> _Problem to solve_
Using the records below, locate all lines containing "info" and return them.

> _Data for the task_
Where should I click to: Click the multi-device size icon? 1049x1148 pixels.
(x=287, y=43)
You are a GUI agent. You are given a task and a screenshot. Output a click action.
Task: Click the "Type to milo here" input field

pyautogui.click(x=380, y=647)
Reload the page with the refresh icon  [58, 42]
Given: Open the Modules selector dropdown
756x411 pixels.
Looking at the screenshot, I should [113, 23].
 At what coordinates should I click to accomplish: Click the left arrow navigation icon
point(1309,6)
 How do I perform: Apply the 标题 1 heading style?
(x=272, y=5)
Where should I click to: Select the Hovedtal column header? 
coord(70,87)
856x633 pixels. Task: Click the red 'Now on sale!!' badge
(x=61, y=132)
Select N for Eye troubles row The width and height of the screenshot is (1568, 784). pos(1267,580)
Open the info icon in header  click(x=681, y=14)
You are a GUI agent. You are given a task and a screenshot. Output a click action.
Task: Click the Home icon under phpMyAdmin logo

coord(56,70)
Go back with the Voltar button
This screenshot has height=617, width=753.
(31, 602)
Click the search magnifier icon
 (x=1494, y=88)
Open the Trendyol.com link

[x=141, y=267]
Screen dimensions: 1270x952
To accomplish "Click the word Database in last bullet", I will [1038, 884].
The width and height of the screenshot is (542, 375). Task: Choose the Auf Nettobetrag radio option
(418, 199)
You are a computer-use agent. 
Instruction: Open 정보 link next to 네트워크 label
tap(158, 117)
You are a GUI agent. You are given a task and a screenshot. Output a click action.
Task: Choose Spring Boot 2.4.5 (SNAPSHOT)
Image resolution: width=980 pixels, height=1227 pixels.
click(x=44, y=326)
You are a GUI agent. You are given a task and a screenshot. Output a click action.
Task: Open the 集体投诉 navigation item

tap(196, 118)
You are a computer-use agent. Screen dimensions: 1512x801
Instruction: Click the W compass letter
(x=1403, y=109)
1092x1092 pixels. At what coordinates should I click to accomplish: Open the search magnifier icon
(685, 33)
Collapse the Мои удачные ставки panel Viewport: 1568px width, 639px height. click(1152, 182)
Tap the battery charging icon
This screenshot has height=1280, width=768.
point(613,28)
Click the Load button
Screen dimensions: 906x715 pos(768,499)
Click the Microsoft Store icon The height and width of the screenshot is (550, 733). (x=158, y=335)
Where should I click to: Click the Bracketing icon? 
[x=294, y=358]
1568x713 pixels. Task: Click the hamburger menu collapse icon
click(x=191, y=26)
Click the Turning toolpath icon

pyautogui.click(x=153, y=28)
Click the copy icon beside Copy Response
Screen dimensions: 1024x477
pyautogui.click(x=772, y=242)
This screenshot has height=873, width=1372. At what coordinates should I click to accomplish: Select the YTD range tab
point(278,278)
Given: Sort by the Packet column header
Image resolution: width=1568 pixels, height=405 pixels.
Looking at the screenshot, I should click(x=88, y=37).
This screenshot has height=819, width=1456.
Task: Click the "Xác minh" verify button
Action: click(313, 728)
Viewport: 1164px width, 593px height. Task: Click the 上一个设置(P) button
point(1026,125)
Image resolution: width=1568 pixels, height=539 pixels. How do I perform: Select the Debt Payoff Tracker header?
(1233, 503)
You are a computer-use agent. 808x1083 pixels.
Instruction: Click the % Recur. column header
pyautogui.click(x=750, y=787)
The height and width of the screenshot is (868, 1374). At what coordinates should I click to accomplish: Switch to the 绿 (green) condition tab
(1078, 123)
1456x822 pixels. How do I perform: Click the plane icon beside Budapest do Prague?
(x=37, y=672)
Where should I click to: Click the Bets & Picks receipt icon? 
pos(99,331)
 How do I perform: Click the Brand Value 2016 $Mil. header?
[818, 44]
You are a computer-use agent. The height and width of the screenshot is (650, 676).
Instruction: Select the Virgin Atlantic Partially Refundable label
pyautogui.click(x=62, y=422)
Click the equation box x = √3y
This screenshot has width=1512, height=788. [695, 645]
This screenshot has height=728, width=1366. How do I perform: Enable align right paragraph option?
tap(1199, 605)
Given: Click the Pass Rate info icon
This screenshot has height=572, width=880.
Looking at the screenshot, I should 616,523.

> _Exercise output_
Open the info icon in header  click(x=681, y=14)
Given: Click the Pass Rate info icon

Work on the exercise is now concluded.